(Record extracts begins)

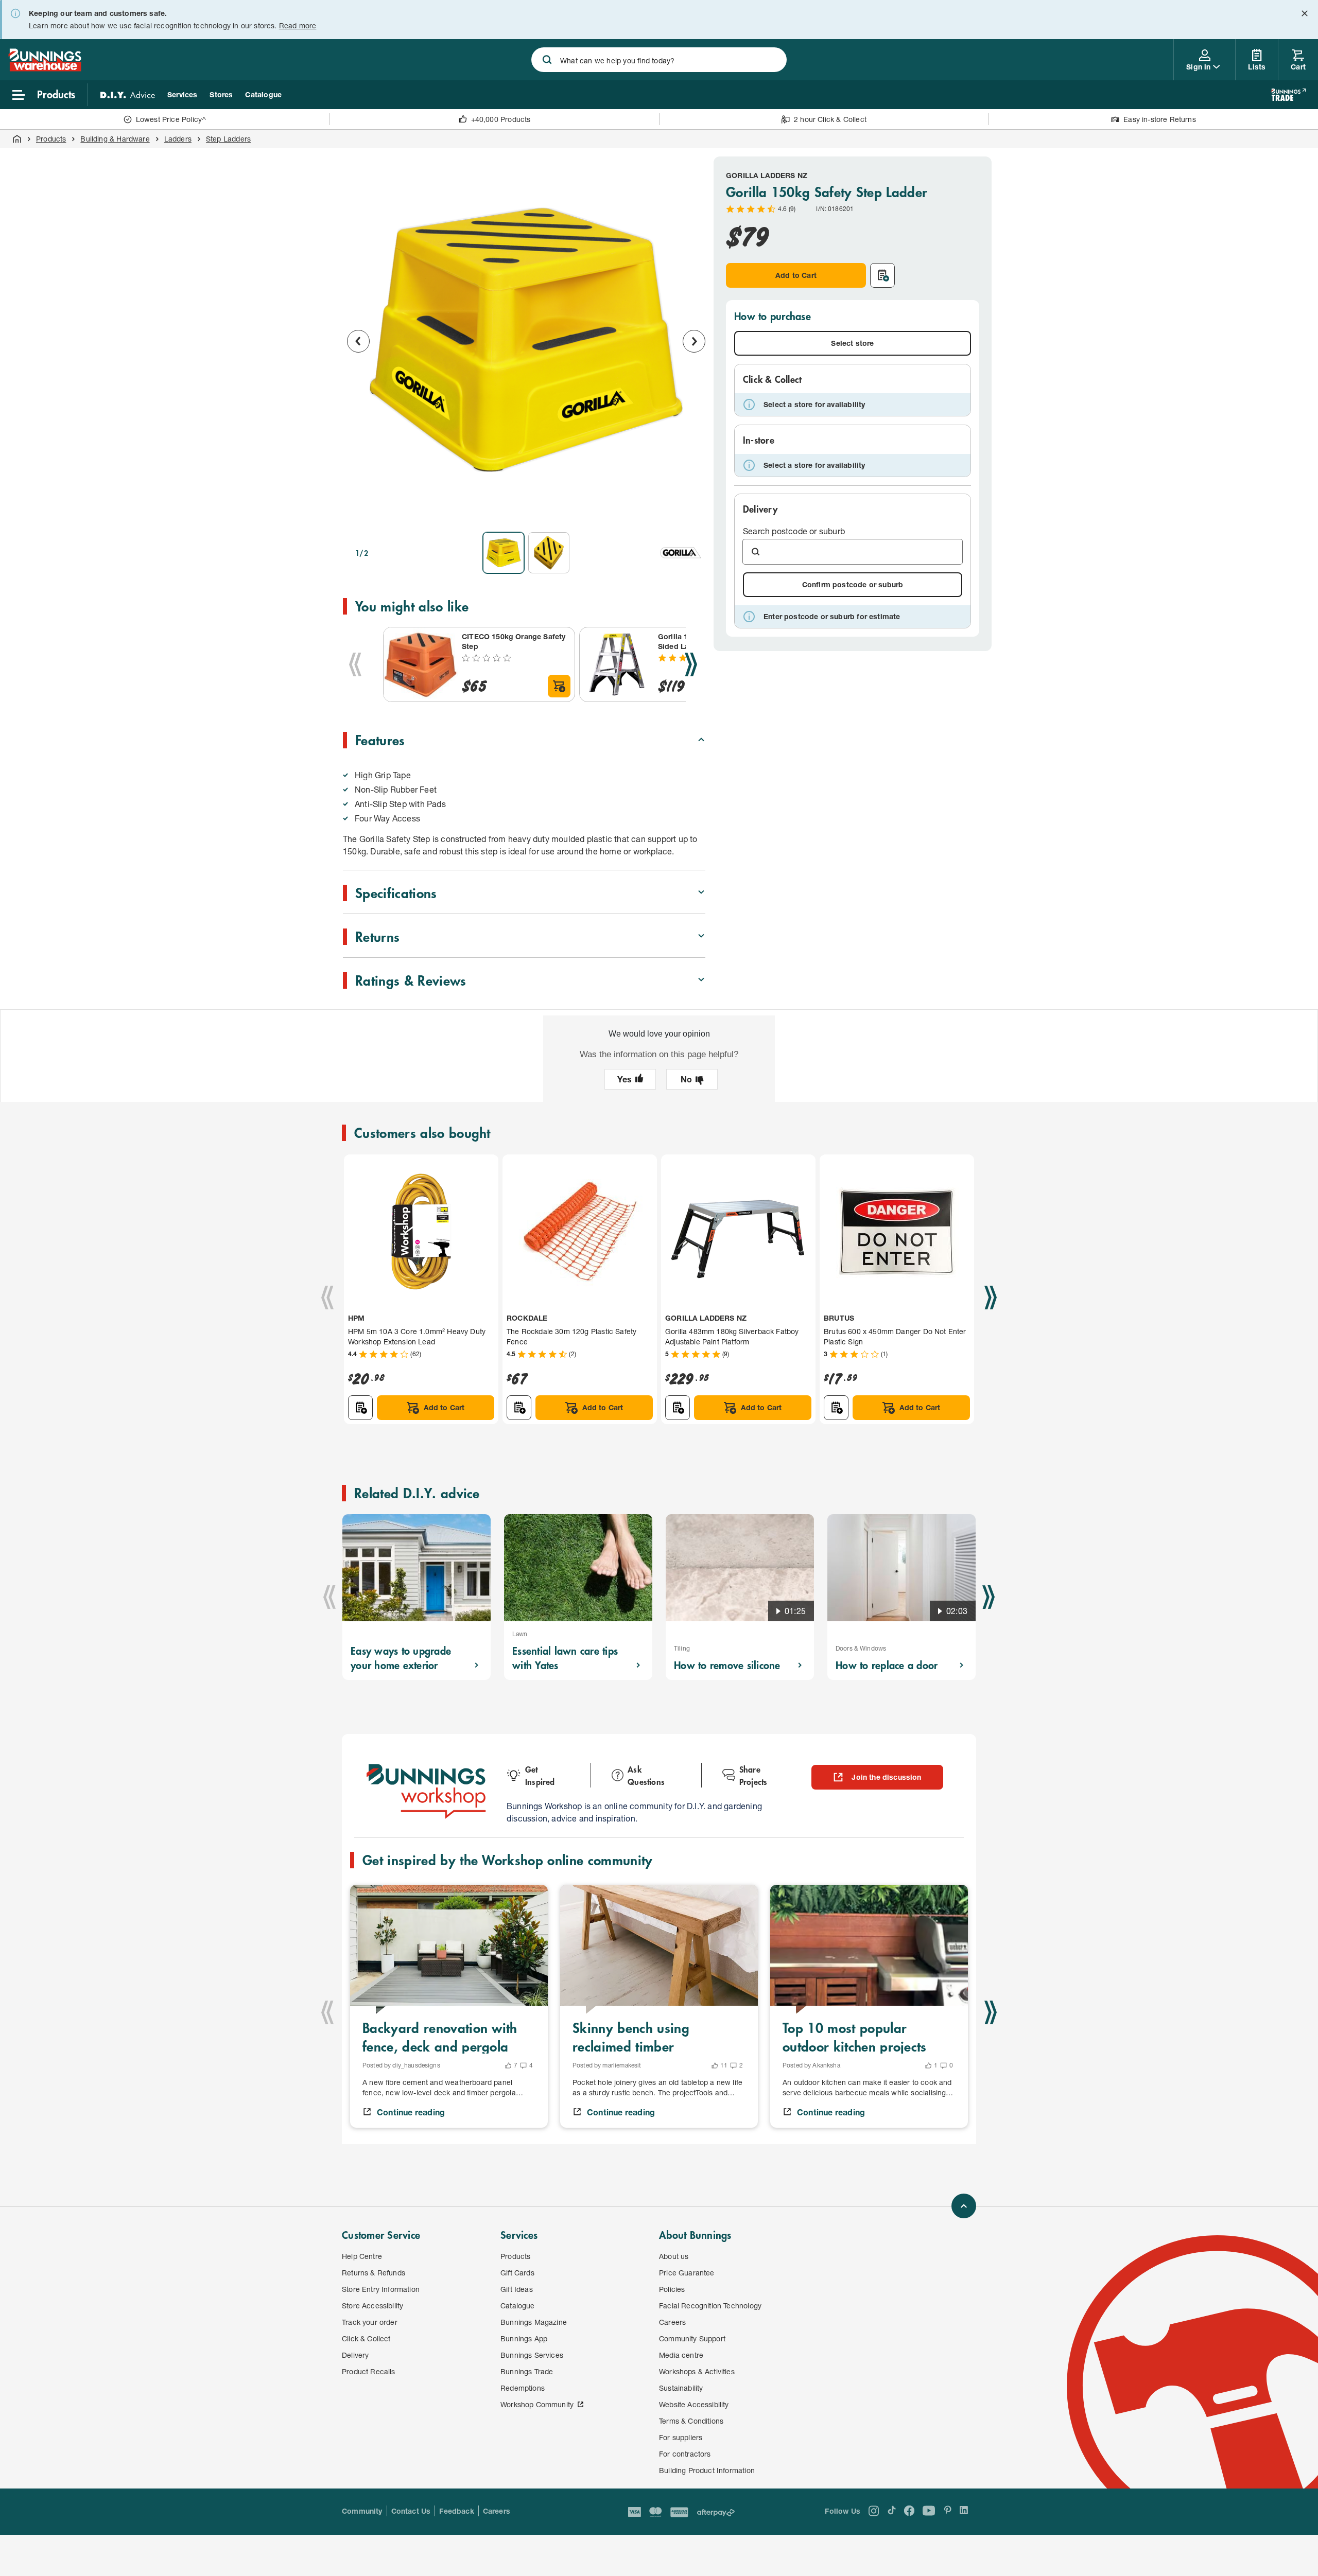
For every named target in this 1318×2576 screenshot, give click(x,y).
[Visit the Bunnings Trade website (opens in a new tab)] (1288, 94)
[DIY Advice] (127, 94)
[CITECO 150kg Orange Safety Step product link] (421, 664)
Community (362, 2511)
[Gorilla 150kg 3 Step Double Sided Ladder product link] (617, 664)
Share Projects (753, 1775)
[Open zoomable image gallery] (693, 509)
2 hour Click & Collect (830, 119)
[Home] (17, 139)
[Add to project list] (882, 275)
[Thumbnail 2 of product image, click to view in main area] (548, 552)
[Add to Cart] (559, 686)
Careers (496, 2511)
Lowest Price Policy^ (171, 119)
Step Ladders (228, 138)
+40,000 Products (501, 119)
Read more (298, 25)
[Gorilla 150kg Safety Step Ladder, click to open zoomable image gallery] (526, 339)
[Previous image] (358, 341)
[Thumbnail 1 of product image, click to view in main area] (503, 552)
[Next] (691, 664)
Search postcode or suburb (794, 531)
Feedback (456, 2511)
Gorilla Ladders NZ (766, 175)
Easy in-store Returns (1159, 119)
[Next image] (694, 341)
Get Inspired (540, 1775)
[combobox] (659, 59)
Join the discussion (886, 1777)
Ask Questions (646, 1775)
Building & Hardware (114, 138)
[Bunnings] (44, 68)
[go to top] (963, 2206)
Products (51, 138)
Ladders (178, 138)
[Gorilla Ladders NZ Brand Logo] (680, 552)
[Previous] (355, 664)
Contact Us (411, 2511)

(Record extracts ends)

:: What you will do ::
Reproduce verbatim only the lines from the one holding "[Add to Cart] (559, 686)" through the end of the records.

:: Expected answer ::
[Add to Cart] (559, 686)
Careers (496, 2511)
Lowest Price Policy^ (171, 119)
Step Ladders (228, 138)
+40,000 Products (501, 119)
Read more (298, 25)
[Gorilla 150kg Safety Step Ladder, click to open zoomable image gallery] (526, 339)
[Previous image] (358, 341)
[Thumbnail 1 of product image, click to view in main area] (503, 552)
[Next] (691, 664)
Search postcode or suburb (794, 531)
Feedback (456, 2511)
Gorilla Ladders NZ (766, 175)
Easy in-store Returns (1159, 119)
[Next image] (694, 341)
Get Inspired (540, 1775)
[combobox] (659, 59)
Join the discussion (886, 1777)
Ask Questions (646, 1775)
Building & Hardware (114, 138)
[Bunnings] (44, 68)
[go to top] (963, 2206)
Products (51, 138)
Ladders (178, 138)
[Gorilla Ladders NZ Brand Logo] (680, 552)
[Previous] (355, 664)
Contact Us (411, 2511)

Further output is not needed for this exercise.